Vuoto politico e ruolo dello Stato

Il vuoto politico venutosi a creare in Italia, percepito da una parte dei cittadini come l’impossibilità totale di riconoscersi in un qualsiasi partito, è espressione del fallimento politico del governo: in continua lotta tra gli interessi dei privati e delle aziende, motore imposto del paese, e il resto dei lavoratori e studenti, costantemente e mascheratamente eclusi dalla vita politica che li riguarda tutti. Le manovre finanziarie vengono presentate come “necessarie”, ma ormai non è neanche il parlamento a decidere. L’attuale governo di “larghe intese” dimostra la trasversalità dell’attacco ai lavoratori portato avanti infatti anche dai governi precedenti. Le direttive europee di maggiore flessibilità sul mercato del lavoro sono decise ormai da tempo, gli organismi sovranazionali sembrano dettare l’agenda politica del paese, esautorando di fatto il parlamento ed a volte lo stesso governo. Sul piano delle politiche finanziarie la BCE e il FMI impongono con il ricatto del debito sempre nuovi sacrifici. Bisogna però evitare di semplificare. Le direttive europee, anche quando esautorano di fatto i governi nazionali, vengono pur sempre da organismi che hanno ruolo politico, come ad esempio la Commissione Europea, formata dai governi dei diversi paesi. È indubbio che gran parte dei provvedimenti antiproletari degli ultimi anni rispondano a direttive europee, alle quali il governo ed il parlamento si sono di fatto adeguati. Tuttavia è pur vero che il governo e gli apparati statali hanno d’altro canto inasprito i propri interventi repressivi e di controllo del territorio, ma hanno anche praticato a livello nazionale politiche molto forti di sostegno al padronato ed ai suoi profitti, come ai privilegi di Chiesa e militari. Con questo si intende sottolineare la grande complessità dello scenario attuale e sviluppare una reale riflessione sull’attuale vuoto politico, contro chi tende a  semplificare dando la colpa di tutto ad una Troika finanziaria.
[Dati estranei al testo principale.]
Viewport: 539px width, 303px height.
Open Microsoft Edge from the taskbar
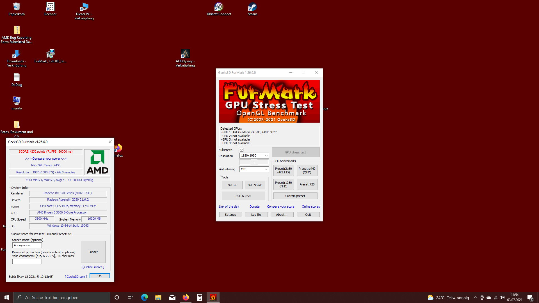[x=145, y=297]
Coinvolgere, e rilanciare dai territori le lotte anticapitaliste

La distruzione del wellfare, l’attacco continuo ai diritti dei lavoratori, le grandi opere e la devastazione ambientale, l’impoverimento della classe lavoratrice e la proletarizzazione delle classi medie, sono dei segnali incontrovertibili che il riformismo non è più in grado di risolvere il profondo divario tra le classi sociali: dallo scoppio della crisi, si è ancor più accentuata la tendenza per cui la parte più ricca della società ha continuato ad accumulare ingenti capitali, mentre i lavoratori hanno visto diminuire significativamente le loro buste paga e le fasce di povertà sono aumentate a dismisura.La lotta dei NO TAV a cui abbiamo partecipato e a cui parteciperemo, è l’emblema del fatto che le “grandi opere” possano essere bloccate solo se la classe lavoratrice ricomincia a lottare ed è coinvolta su larga scala in un percorso combattivo per la propria emancipazione. L’unione dei movimenti è probabilmente ciò che manca per perseguire una reale idea di rivendicazione: le grandi lotte locali che, tra le altre cose, spingono la mobilitazione di ogni tipo di realtà, non bastano da sole per assicurare un futuro migliore. La lotta localizzata è soggetta ad ogni tipo di attacco mediatico, censura, manovre politiche di regime. Si pensi anche alle  false vittorie della sedicente “sinistra”, che buttano fumo negli occhi a coloro che credono di aver conquistato qualcosa.Per evitare che tutte queste contraddizioni caratteristiche della società in cui viviamo si disperdano, senza essere convogliate in dei percorsi dal carattere anticapitalista e costruiti dal basso, pensiamo che non ci si debba fermare al 19 ottobre. Invitiamo perciò tutte le realtà anticapitaliste a rilanciare una discussione su questi punti, nel tentativo di colmare l’estrema mancanza di una coscienza di classe in quegli sfruttati che ogni giorno perdono la loro dignità per un pezzo di pane, o in chi si sente sempre più perduto nell’inferno della precarietà.